Sunday, December 06, 2015

Ad Fraud Costing the Industry $8.2bn a Year, Says IAB

The combined cost of ad fraud, ad blocking, pirated content and malvertising is costing the US marketing industry $8.2bn (£5.5bn) a year, according to a new study by the Interactive Advertising Bureau, the first to explore the impact of such problems.
The new study estimates that over half this money is lost due to ‘non-human traffic’ – fake advertising impressions generated by bots that lead to advertisers paying out for messaging that never actually reaches real consumers.
The study, carried out by Ernst & Young and MediaLink for the IAB, found that $4.4bn is lost to this kind of ad fraud, with another $169m spent trying to combat click fraud, bot farms and similar fraudulent tools.
Meanwhile, ‘infringed content’, which includes stolen editorial content, video and music piracy, takes another $2.4bn away from the marketing and media industry. While how much of this content would be paid for if not pirated is difficult to estimate, the IAB suggests that advertising around legitimate content would generate another $456m, while the content itself would earn publishers around $2bn.
Around $33m is spent each year combating pirated content, while a further $48m is lost by subscribers to online streaming services like Hulu, Netflix and HBO Go sharing their passwords with non-subscribers.
Finally, around $1.1bn is lost to malvertising, which includes deceptive downloads and hijacked links, and can lead to computers being infected with a variety of malicious software, viruses and spyware, and even lead to further ad fraud as infected machines are used as bots.
That figure also includes $781m lost when consumers adopt ad-blocking software, which the IAB groups with malvertising because it is often instigated due to security and malware concerns. Lost revenue from blacklisting due to malvertising costs around $57m, while the industry fight back against these issues adds another $17m to the total.
Altogether, the incurred costs of advertising fraud makes up 59 per cent of the cost, or $4.8bn, while lost revenue opportunities drain the remaining 41 per cent, or $3.4bn, from the coffers.
“No other report in the market today captures the full range and scope of the illicit activities identified and quantified in this study,” said Sherrill Mane, senior vice president of research, analytics and measurement at the IAB. “Its findings should mobilise the entire ecosystem to rally around collective solutions that will protect businesses and consumers.”
“Fraud is a big business, not a cottage industry, so we applaud the IAB for their unwavering support and dedication to surfacing these dynamic issues to all constituencies within the advertising community,” said Wenda Harris Millard, president and COO of Medialink. “We must remain wholly focused on bringing this conversation to the forefront and developing systematic ways of eradicating this activity, enabling both publishers and marketers alike to thrive in this new age.”

════════

=== Check your understanding ===
(a) Return the passage of the ad fraud article from "Sunday, December 06, 2015" to "reaches real consumers.".
(b) According to the ad fraud article, which firms carried out the study for the IAB?
The data that follow are not required for the work on this article.

════════

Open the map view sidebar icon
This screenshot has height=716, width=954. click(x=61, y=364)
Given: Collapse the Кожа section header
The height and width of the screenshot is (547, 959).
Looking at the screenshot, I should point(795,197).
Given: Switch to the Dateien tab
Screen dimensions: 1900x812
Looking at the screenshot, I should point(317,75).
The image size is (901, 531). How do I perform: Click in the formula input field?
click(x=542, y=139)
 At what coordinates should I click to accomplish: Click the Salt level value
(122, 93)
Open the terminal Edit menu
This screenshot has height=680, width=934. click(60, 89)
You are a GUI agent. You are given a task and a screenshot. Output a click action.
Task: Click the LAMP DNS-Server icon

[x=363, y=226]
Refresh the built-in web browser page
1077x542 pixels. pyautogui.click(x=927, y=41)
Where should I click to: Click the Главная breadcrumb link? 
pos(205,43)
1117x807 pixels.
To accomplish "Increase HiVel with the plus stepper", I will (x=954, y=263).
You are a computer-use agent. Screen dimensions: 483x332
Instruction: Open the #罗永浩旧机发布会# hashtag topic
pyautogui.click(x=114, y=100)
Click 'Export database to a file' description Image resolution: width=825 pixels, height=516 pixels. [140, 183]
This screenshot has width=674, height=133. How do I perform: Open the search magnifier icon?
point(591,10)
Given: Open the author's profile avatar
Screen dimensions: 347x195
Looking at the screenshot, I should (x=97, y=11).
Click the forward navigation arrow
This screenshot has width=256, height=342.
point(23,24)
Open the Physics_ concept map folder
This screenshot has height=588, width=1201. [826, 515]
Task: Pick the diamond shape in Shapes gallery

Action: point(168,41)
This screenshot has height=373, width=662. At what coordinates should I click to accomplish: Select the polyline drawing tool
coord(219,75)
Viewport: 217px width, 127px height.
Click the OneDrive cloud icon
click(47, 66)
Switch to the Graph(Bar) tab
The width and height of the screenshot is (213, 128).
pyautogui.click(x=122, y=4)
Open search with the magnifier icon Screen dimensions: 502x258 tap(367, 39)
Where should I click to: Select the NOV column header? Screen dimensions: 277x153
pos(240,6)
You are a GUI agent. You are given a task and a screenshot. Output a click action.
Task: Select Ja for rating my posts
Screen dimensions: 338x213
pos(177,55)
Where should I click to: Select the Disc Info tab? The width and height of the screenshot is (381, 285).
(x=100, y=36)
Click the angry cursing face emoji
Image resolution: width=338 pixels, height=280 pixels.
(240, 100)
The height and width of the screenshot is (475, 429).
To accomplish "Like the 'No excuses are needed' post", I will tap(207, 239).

════════

=== Answers for each item ===
(a)
Sunday, December 06, 2015

Ad Fraud Costing the Industry $8.2bn a Year, Says IAB

The combined cost of ad fraud, ad blocking, pirated content and malvertising is costing the US marketing industry $8.2bn (£5.5bn) a year, according to a new study by the Interactive Advertising Bureau, the first to explore the impact of such problems.
The new study estimates that over half this money is lost due to ‘non-human traffic’ – fake advertising impressions generated by bots that lead to advertisers paying out for messaging that never actually reaches real consumers.

(b) Ernst & Young and MediaLink carried out the study for the IAB.